I don’t think he got all that from my look. I’m a horrible telepathic communicator.
I stood on a couple of empty bags to give me a few inches more height up to the magnet. My hand trembled slightly as I brushed over the wires, fastening the piece in place.
The very tip of my pinky finger hooked ever-so-lightly on the yellow wire and I felt a tiny pop as one end came loose.
“Hey, Liza said to not touch the yellow wire.”
Bad News’s sudden voice just about made me jump into the next state. I shifted my movements to make it look like I was getting a different angle, not having a heart-attack. “Y-yep, I know. Just getting the other wires in place.”
I methodically stuck the other wires in place (even though now they’d do absolutely nothing) and flipped two switches. A tiny red lightbulb blinked on at half power over on the corner of the bomb.
“Is that supposed to be brighter?” my hit man and anti-conscience mused.
I hoped down, wiping my sweaty palms on my jeans. “Nope.” I kept a nervous waver out of my voice. “I think we’re good. Let’s head up to the other guys.”
We found the gang in seats directly across the stadium from where we’d planted our gift.
Total accident, I’m sure.
Dallas and I slipped into the seats left for us across the aisle. Bad News practically steamrolled everyone to get to his seat.
And there we all sat, waiting for a totally different show than everyone else was.
I ran one hand over my hair as we stood for the national anthem.
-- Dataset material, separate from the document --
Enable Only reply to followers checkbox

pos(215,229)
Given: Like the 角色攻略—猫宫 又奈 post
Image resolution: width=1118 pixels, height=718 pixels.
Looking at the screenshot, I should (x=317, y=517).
The hand over my heart trembled, despite my strongest willing of it to stay still.
As the last notes were fading away and everyone was starting to sit down, a hand brushed my arm. I jumped at the touch. It was Liza, reaching across the aisle. She grabbed a phone out of her jeans pocket and handed it to me.
“Here. There’s an app on it labeled “Project Eloisa” that should work. I connected it into the wireless network thing I had set up.” She kept her voice and face purely casual.
Memories tickled at the back of my mind. A brief image of a young girl’s face, dimpled in a smile, flashed in my vision.
I blinked and it was gone.
My head hurt.
“Thanks,” I took the phone from her small, cool hand and clicked it on.
Liza tapped my arm one more time before I pulled back. “The seats to watch are right over there.” She pointed to a smaller clump of seats that seemed to be set apart for some special group.
“Okay, got it.” How the heck did she manage to sound to nonchalant about this?
She nodded, “It’s your call for when to go.”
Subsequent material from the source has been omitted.